Multi Core Processing

From ParaQ Wiki
Revision as of 06:45, 13 October 2008 by Biddisco (talk | contribs) (→‎Multiblock parallelism)
(diff) ← Older revision | Latest revision (diff) | Newer revision → (diff)
Jump to navigationJump to search

This page captures the initial thoughts on multi core processing. Currently, ParaView (basically) only supports MPI-based parallel processing. This type of parallelism concerns the latest generation of multicore processors that are common now.

Motivation

In some sense, the parallelization of ParaView is done. ParaView already supports efficient parallel processing with MPI, which is the "hard" version of distributed memory parallel processing. So far, we have made use of multi core processors by running multiple process on each node to take advantage of the multiple cores as if they had separate memory.

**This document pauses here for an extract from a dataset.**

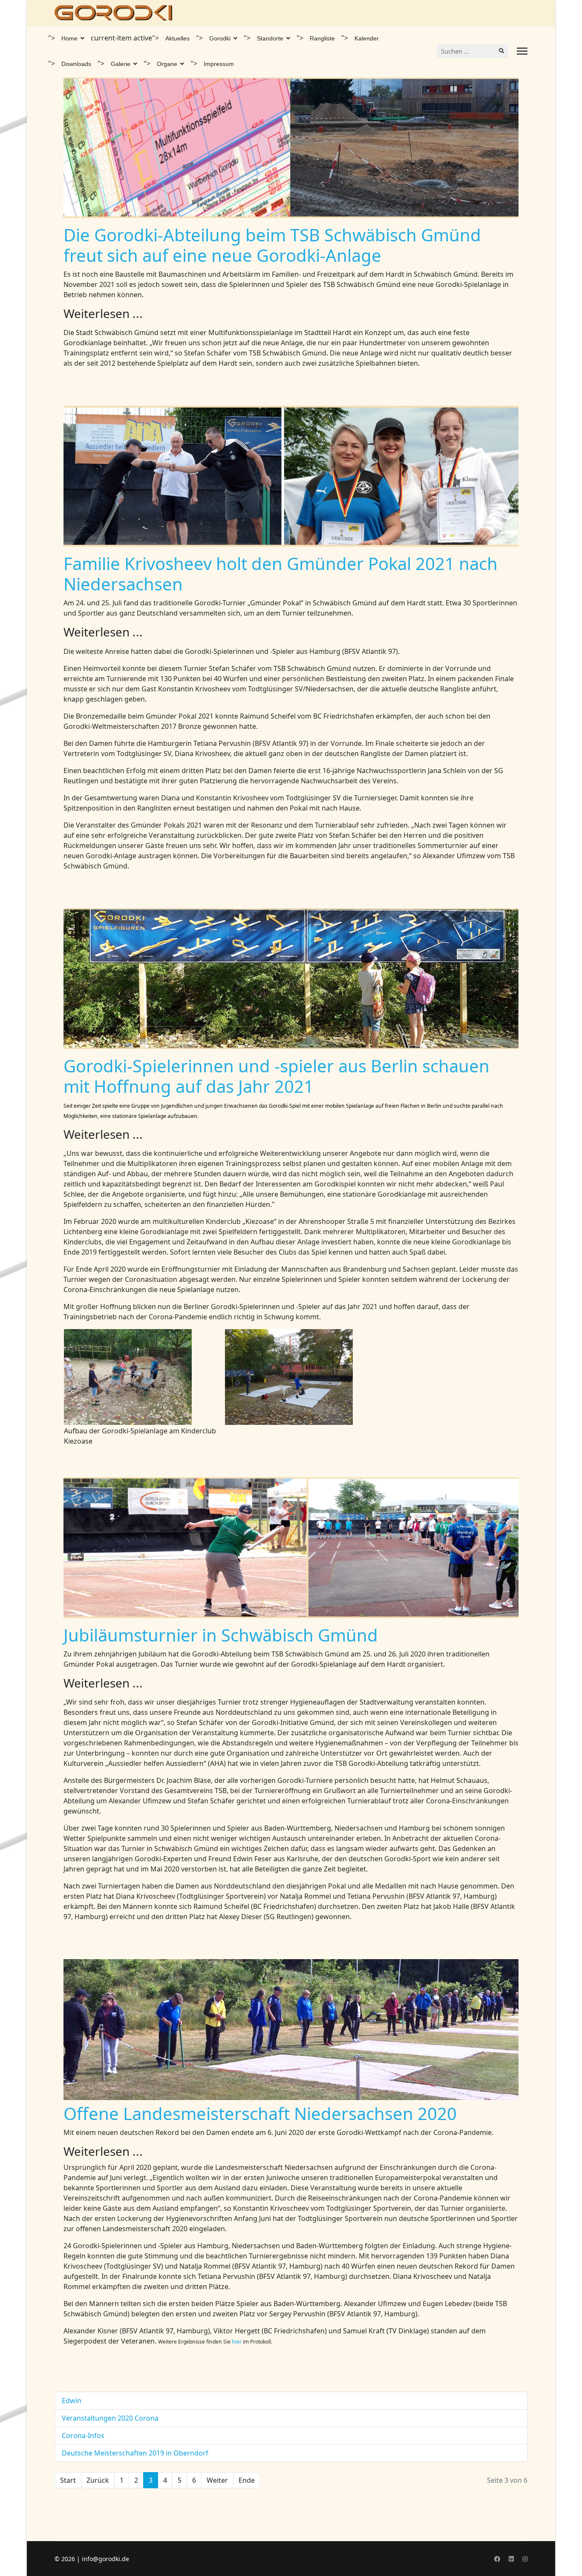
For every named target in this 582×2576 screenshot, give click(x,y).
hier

This works OK, but it is not the most efficient use of these SMP parallel processes. An even bigger problem is that this method only really works when running in client/server mode. A very valid mode of operation that is becoming commonplace is the usage of a high end workshop with a fair number of cores (4-8) to do visualization of moderate size data sets (moderate in comparison to some of the large simulations done at Sandia). Right now, the only way to take advantage of the multiple cores is to launch a server locally, and that is a waste of resources on many levels.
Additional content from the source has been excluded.